Segment Start: Data shown

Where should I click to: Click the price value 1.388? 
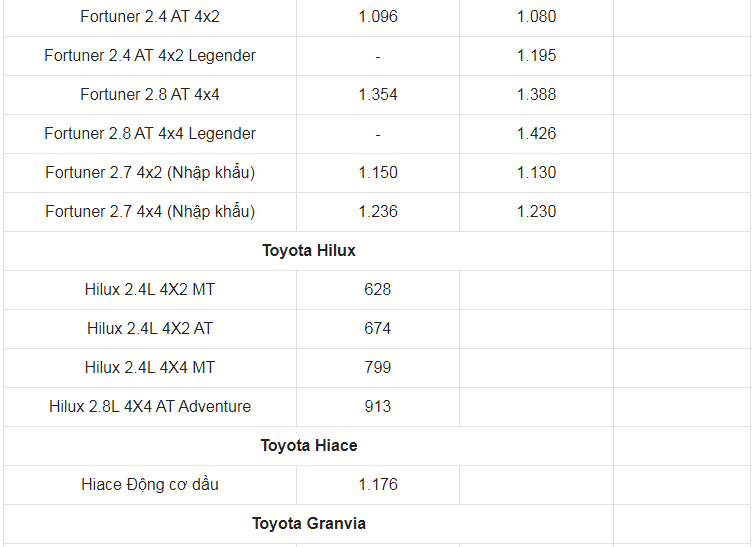(x=536, y=94)
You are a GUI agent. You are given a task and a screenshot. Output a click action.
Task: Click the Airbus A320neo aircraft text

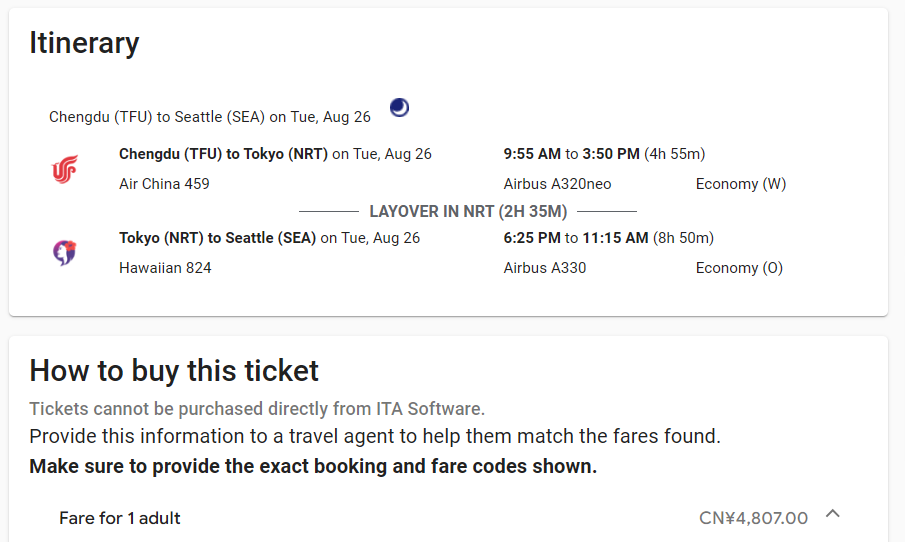click(557, 184)
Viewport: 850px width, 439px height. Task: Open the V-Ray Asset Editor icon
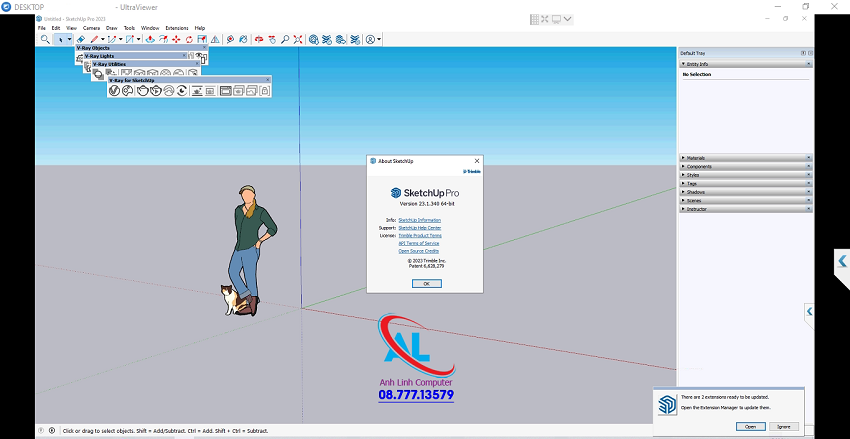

Segment End: Data shown

● Exercise
Write out the entries above in full and exactly; no pictures.

● Solution
Where should I click to: Click the price value 1.388? 
(x=536, y=94)
You are a GUI agent. You are given a task and a screenshot. Output a click action.
Task: Click the Airbus A320neo aircraft text

click(557, 184)
Viewport: 850px width, 439px height. Task: Open the V-Ray Asset Editor icon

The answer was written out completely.